## Activity
Only these lines of the data below are wanted: the one with "929x667 pixels.", the one with "Given: Filter the Programme column", and any lines between them, each repeated exactly.

## Records for processing
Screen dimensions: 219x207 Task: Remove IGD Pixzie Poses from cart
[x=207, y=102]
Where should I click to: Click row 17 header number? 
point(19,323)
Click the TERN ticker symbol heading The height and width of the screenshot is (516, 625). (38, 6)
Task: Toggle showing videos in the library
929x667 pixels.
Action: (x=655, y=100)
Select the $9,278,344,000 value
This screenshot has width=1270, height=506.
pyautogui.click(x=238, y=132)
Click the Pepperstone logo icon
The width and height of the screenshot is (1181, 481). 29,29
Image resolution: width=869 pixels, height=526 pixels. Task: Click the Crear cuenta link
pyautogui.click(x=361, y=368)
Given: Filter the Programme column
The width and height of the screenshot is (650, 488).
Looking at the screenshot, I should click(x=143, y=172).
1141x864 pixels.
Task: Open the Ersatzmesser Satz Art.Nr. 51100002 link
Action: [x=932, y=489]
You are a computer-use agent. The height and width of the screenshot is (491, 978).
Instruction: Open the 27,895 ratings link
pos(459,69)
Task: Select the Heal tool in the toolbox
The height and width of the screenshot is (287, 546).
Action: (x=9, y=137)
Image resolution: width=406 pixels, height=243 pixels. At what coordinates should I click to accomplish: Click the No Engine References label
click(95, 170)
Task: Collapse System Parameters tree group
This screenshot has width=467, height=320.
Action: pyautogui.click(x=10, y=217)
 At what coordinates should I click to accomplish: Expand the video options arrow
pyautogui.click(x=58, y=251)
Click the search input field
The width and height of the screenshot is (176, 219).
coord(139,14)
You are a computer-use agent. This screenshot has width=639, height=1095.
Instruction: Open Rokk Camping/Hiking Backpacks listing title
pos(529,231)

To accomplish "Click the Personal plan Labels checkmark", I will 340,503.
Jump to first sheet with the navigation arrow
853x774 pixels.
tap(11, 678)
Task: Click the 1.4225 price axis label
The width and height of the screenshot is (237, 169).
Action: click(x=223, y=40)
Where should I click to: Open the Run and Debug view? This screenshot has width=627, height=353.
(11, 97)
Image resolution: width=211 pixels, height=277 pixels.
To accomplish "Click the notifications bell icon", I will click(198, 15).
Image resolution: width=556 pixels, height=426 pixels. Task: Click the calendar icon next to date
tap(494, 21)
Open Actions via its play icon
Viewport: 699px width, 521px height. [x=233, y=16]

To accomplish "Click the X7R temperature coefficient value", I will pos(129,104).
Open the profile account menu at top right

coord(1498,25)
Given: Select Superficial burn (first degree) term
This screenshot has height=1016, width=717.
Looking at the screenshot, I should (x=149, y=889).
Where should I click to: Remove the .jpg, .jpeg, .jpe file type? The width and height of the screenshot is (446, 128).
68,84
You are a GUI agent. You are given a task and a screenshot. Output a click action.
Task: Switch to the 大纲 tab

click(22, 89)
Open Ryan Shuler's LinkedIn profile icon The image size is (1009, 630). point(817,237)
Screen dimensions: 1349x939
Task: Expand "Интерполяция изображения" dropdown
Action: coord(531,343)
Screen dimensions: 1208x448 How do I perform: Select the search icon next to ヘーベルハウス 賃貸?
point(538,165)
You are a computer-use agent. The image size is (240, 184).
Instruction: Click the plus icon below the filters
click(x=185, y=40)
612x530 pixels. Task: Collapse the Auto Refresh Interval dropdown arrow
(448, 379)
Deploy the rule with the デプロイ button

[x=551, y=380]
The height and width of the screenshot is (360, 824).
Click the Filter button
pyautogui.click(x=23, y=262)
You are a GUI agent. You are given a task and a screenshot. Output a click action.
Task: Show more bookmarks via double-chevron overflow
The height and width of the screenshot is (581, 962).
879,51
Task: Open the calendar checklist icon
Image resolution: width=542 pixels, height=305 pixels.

## Expected answer
929x667 pixels.
Action: (x=655, y=100)
Select the $9,278,344,000 value
This screenshot has width=1270, height=506.
pyautogui.click(x=238, y=132)
Click the Pepperstone logo icon
The width and height of the screenshot is (1181, 481). 29,29
Image resolution: width=869 pixels, height=526 pixels. Task: Click the Crear cuenta link
pyautogui.click(x=361, y=368)
Given: Filter the Programme column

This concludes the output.